Question

Calculate the standard molar enthalpy of formation, in kJ/mol, of NO(g) from the following data:

Answer 1

The above question is incomplete, here is the complete question:

Calculate the standard molar enthalpy of formation of NO(g) from the following data at 298 K:

`N_2(g) + 2O_2 \rightarrow 2NO_2(g), \Delta H^o = 66.4 kJ`

`2NO(g) + O_2\rightarrow 2NO_2(g),\Delta H^o= -114.1 kJ`

Answer:

The standard molar enthalpy of formation of NO is 90.25 kJ/mol.

Step-by-step explanation:

`N_2(g) + 2O_2 \rightarrow 2NO_2(g), \Delta H^o_(1) = 66.4 kJ`

`2NO(g) + O_2\rightarrow 2NO_2(g),\Delta H^o_(2) = -114.1 kJ`

To calculate the standard molar enthalpy of formation

`N_2+O_2\rightarrow 2NO(g),\Delta H^o_(3) = ?`...[3]

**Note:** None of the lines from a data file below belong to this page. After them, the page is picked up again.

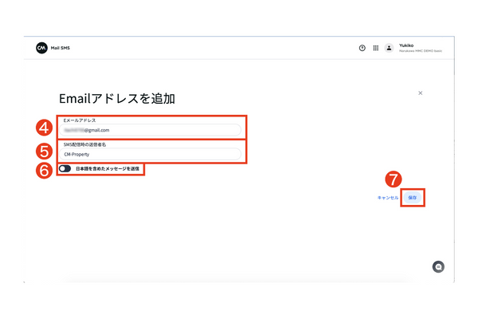The image size is (478, 319).
Task: Click the CM logo icon
Action: coord(41,48)

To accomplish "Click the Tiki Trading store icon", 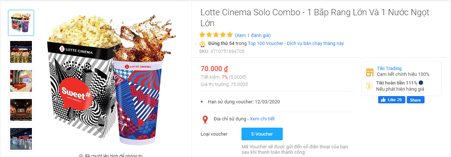I will (x=369, y=72).
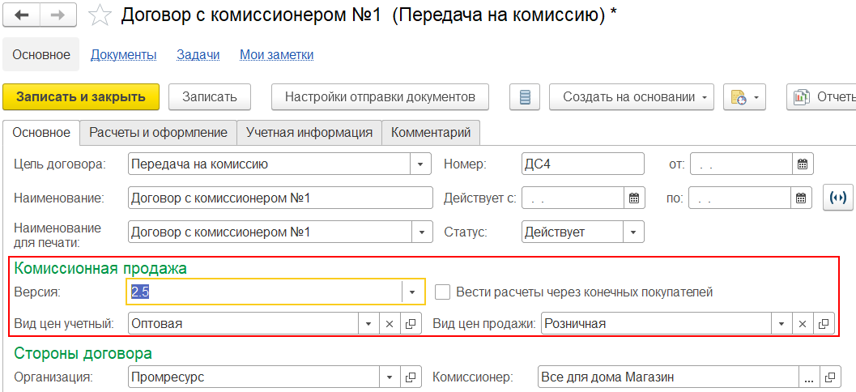Open the 'Вид цен продажи' record
856x392 pixels.
824,324
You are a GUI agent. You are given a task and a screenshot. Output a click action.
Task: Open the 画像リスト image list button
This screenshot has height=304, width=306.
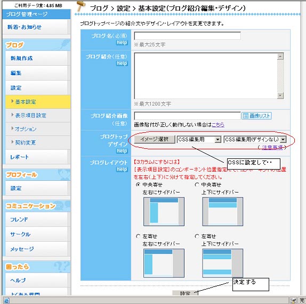click(256, 116)
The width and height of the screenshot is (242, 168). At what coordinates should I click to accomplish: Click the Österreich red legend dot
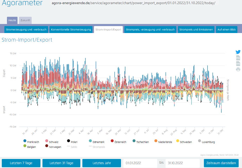112,141
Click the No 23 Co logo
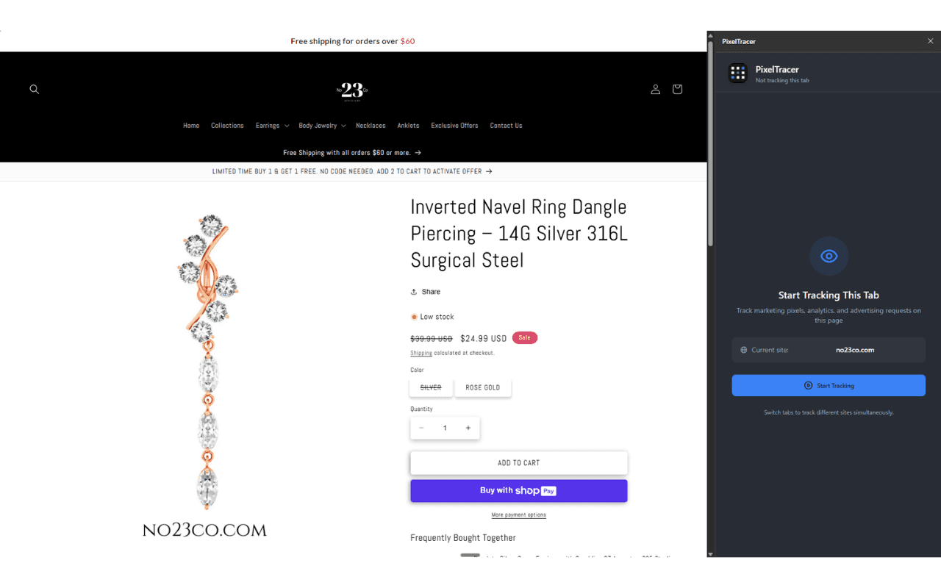Viewport: 941px width, 588px height. coord(352,90)
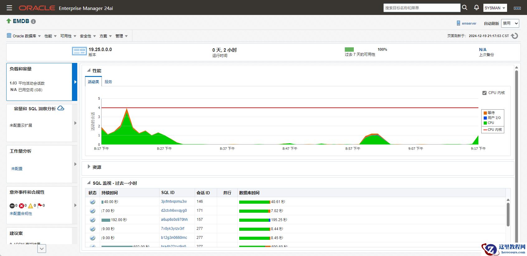Click the target name search field

421,8
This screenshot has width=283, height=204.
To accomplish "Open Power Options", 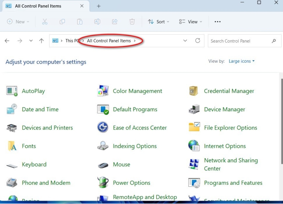I will pos(131,183).
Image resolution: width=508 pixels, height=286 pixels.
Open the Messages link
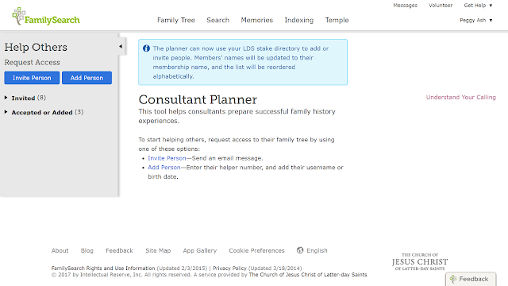pyautogui.click(x=405, y=6)
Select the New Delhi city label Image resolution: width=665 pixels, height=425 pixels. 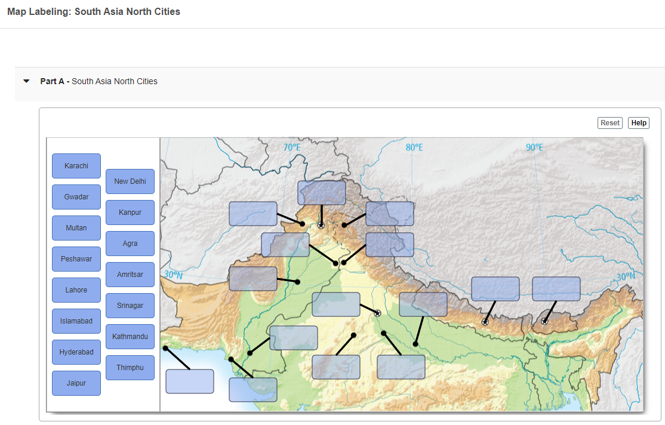130,181
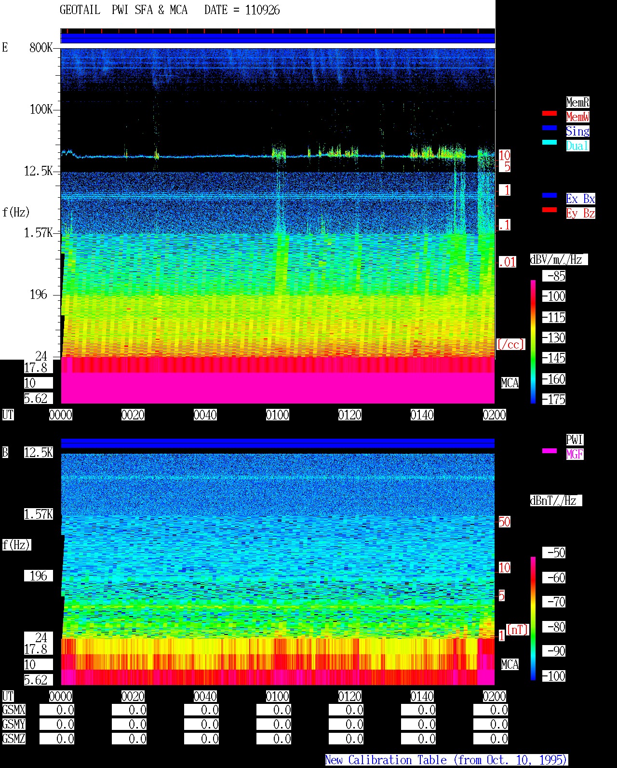Select the PWI legend label
Viewport: 617px width, 768px height.
coord(575,440)
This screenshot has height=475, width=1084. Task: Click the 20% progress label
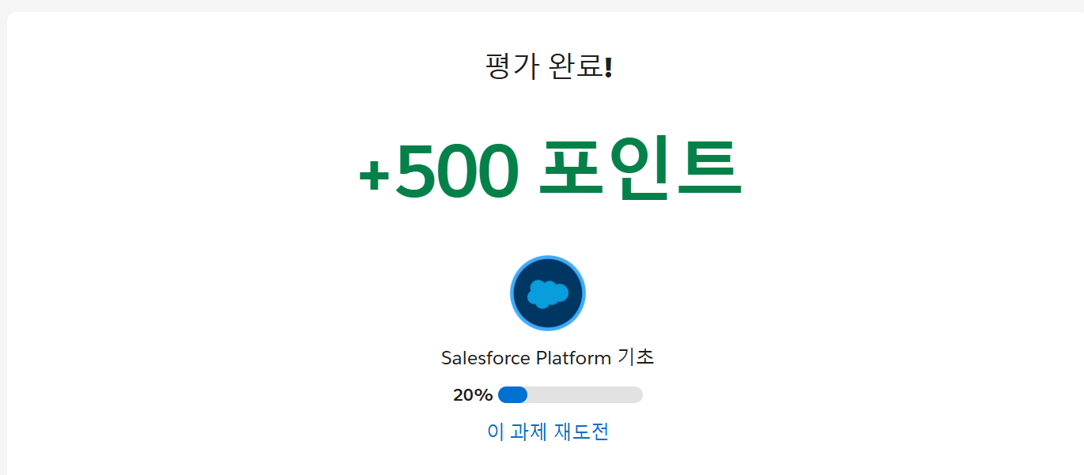click(473, 395)
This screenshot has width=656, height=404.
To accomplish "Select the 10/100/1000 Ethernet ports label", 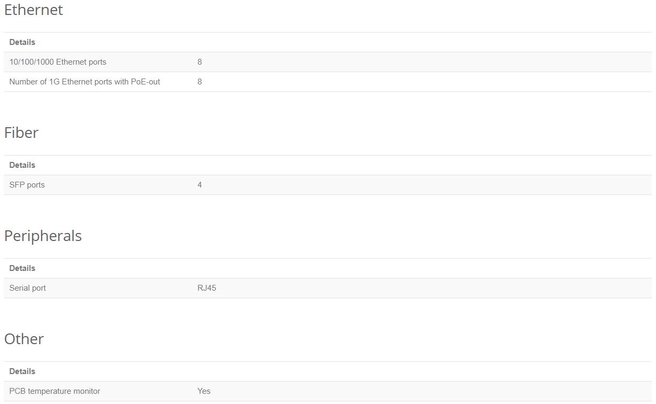I will (58, 62).
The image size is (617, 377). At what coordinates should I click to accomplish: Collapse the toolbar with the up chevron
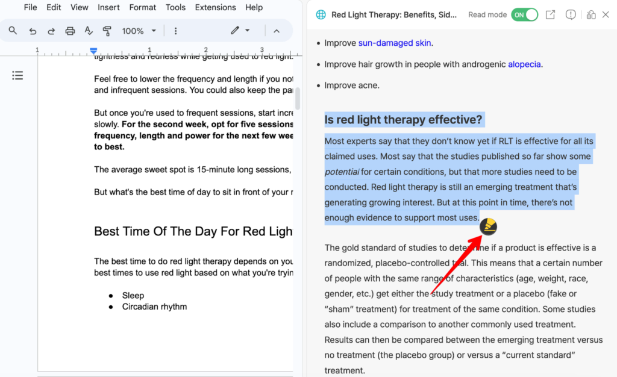coord(277,31)
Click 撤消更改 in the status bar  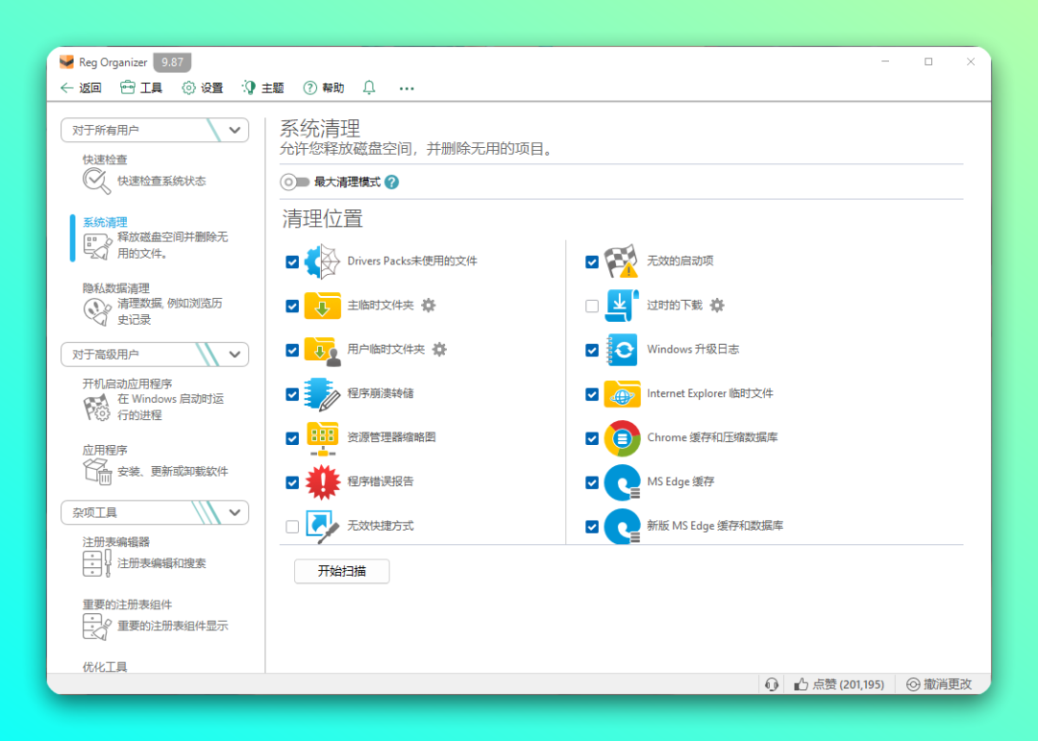[x=939, y=684]
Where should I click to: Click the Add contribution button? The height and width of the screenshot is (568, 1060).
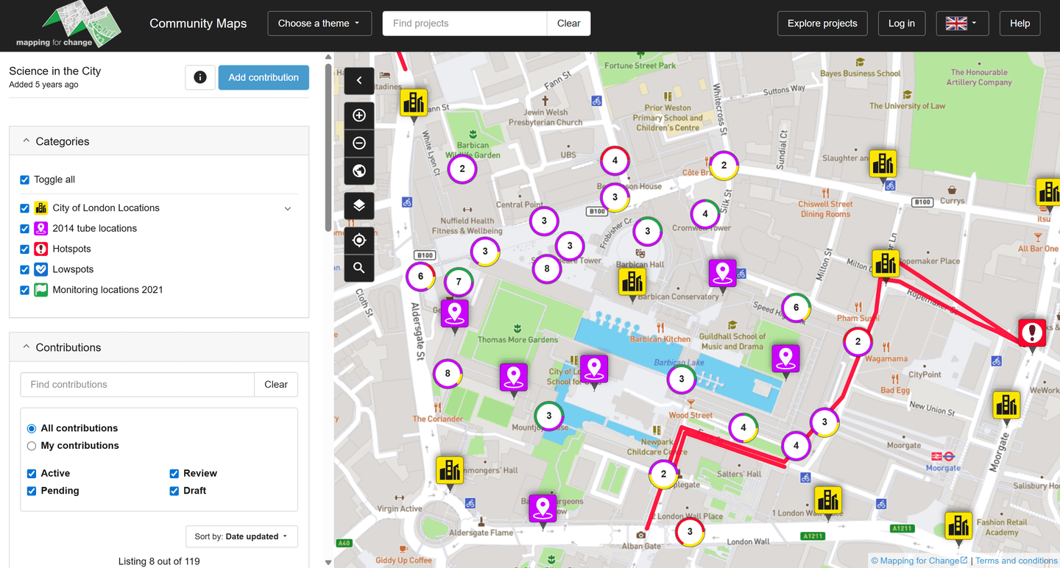pyautogui.click(x=263, y=77)
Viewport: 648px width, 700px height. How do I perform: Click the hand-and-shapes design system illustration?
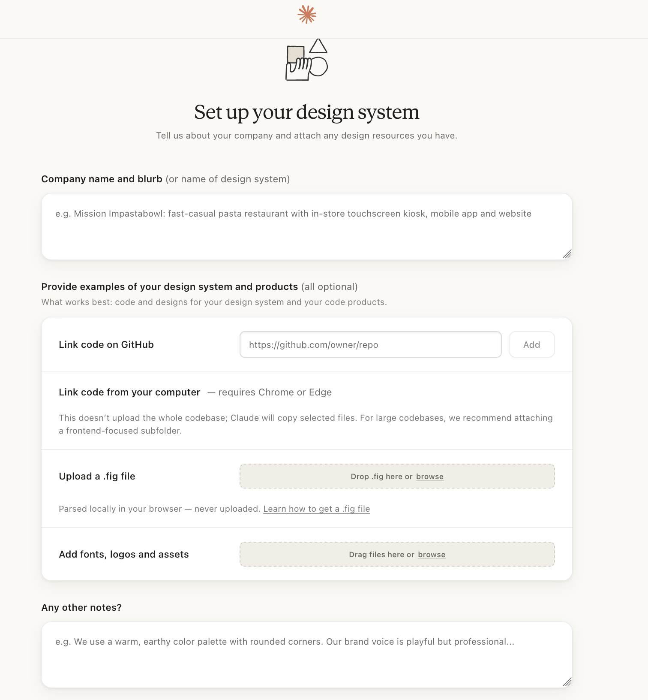point(306,60)
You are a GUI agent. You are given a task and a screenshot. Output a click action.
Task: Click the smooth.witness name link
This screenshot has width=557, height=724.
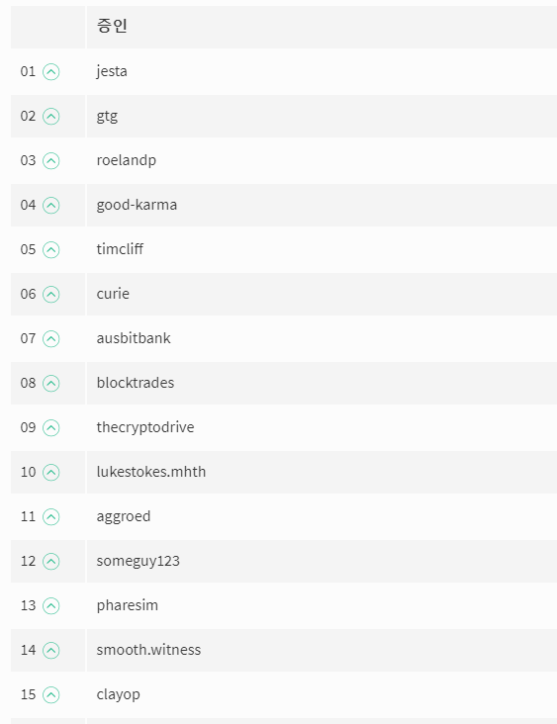(x=148, y=650)
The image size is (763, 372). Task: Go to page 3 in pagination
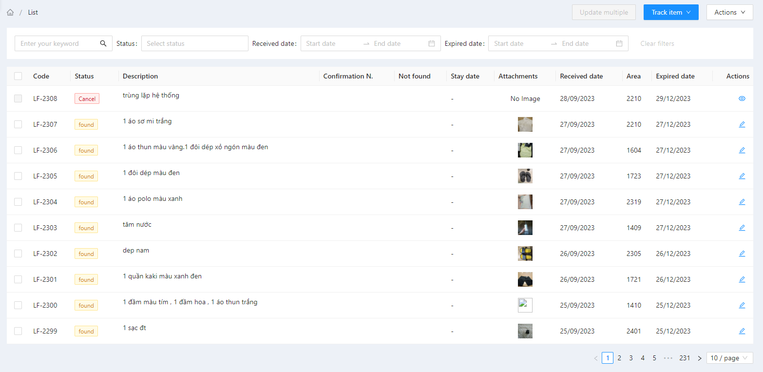click(631, 358)
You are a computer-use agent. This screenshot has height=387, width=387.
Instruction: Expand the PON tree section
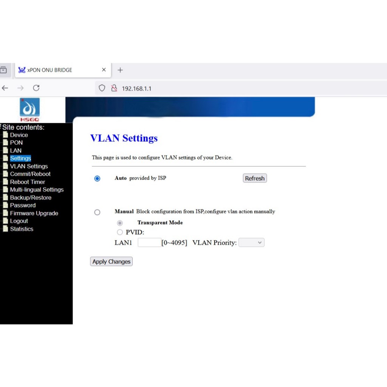coord(16,142)

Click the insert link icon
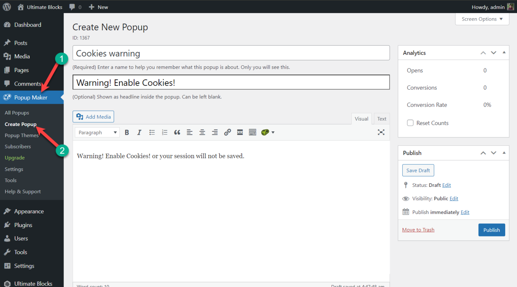pyautogui.click(x=228, y=132)
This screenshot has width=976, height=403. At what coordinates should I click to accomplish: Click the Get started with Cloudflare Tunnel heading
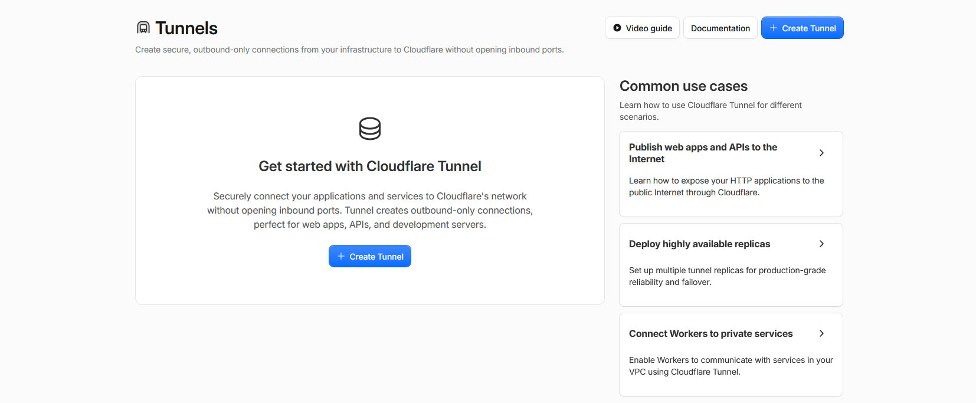[370, 166]
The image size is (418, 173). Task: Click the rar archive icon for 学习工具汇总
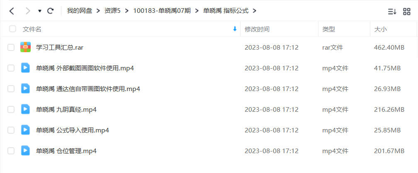tap(26, 47)
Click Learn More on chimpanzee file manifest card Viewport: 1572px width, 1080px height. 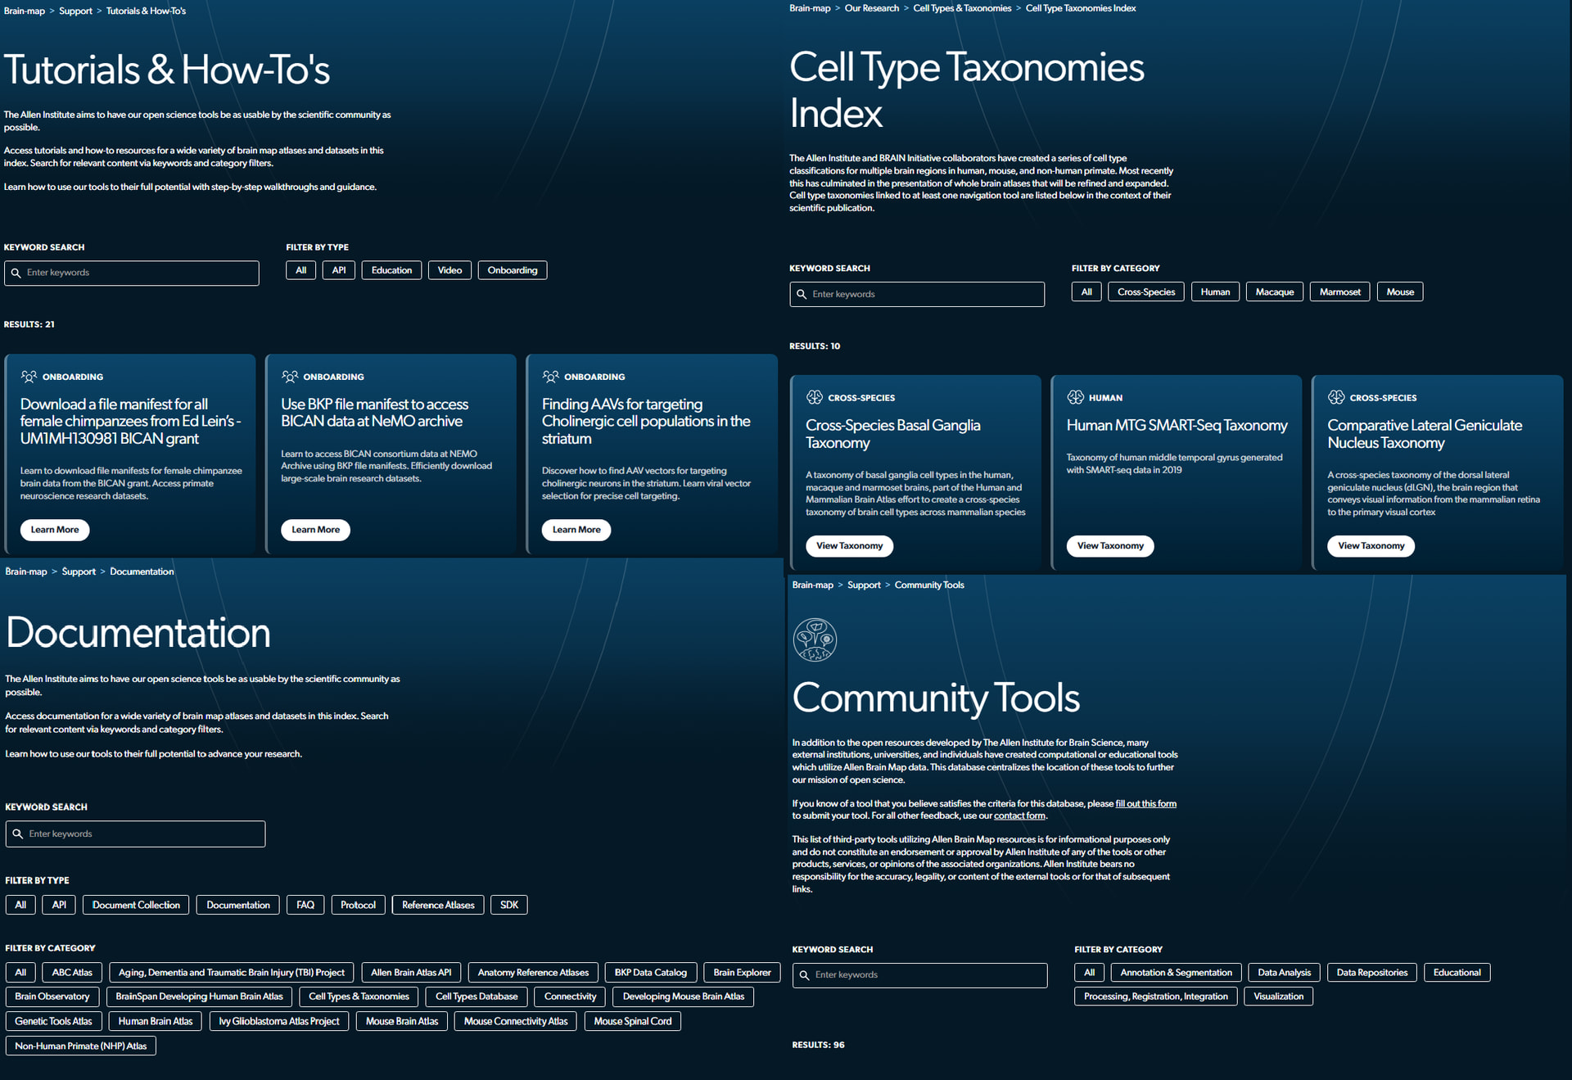[55, 530]

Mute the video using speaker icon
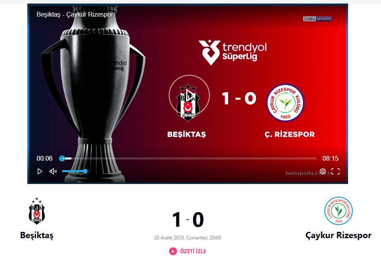53,172
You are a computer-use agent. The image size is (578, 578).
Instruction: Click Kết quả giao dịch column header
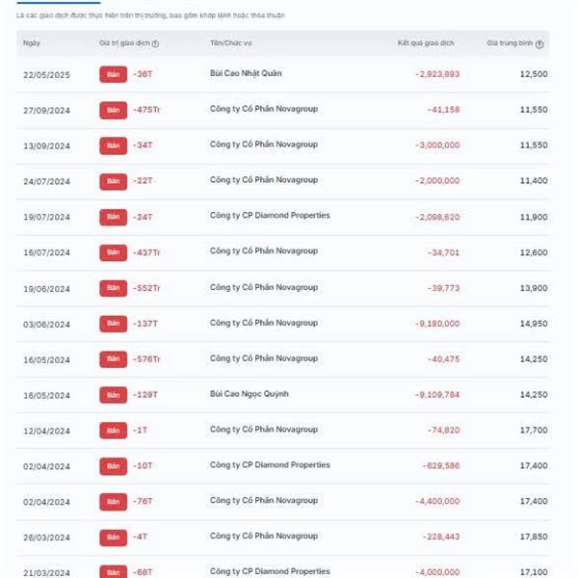tap(426, 42)
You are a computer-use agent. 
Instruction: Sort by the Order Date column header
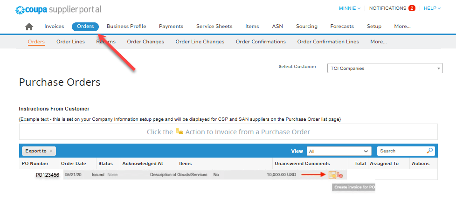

Using Hess’s law of constant heat summation states that the amount of heat absorbed or evolved in a given chemical equation remains the same whether the process occurs in one step or several steps.

[1] - [2] = [3]

`N_2+O_2\rightarrow 2NO(g),\Delta H^o_(3) = ?`

`\Delta H^o_(3) =\Delta H^o_(1) - \Delta H^o_(2)`

`\Delta H^o_(3)=66.4 kJ - [ -114.1 kJ] = 180.5 kJ`

According to reaction [3], 1 mole of nitrogen gas and 1 mole of oxygen gas gives 2 mole of nitrogen monoxide, So, the standard molar enthalpy of formation of 1 mole of NO gas :

=
`(\Delta H^o_(3))/(2 mol)`

`=(180.5 kJ)/(2 mol)=90.25 kJ/mol`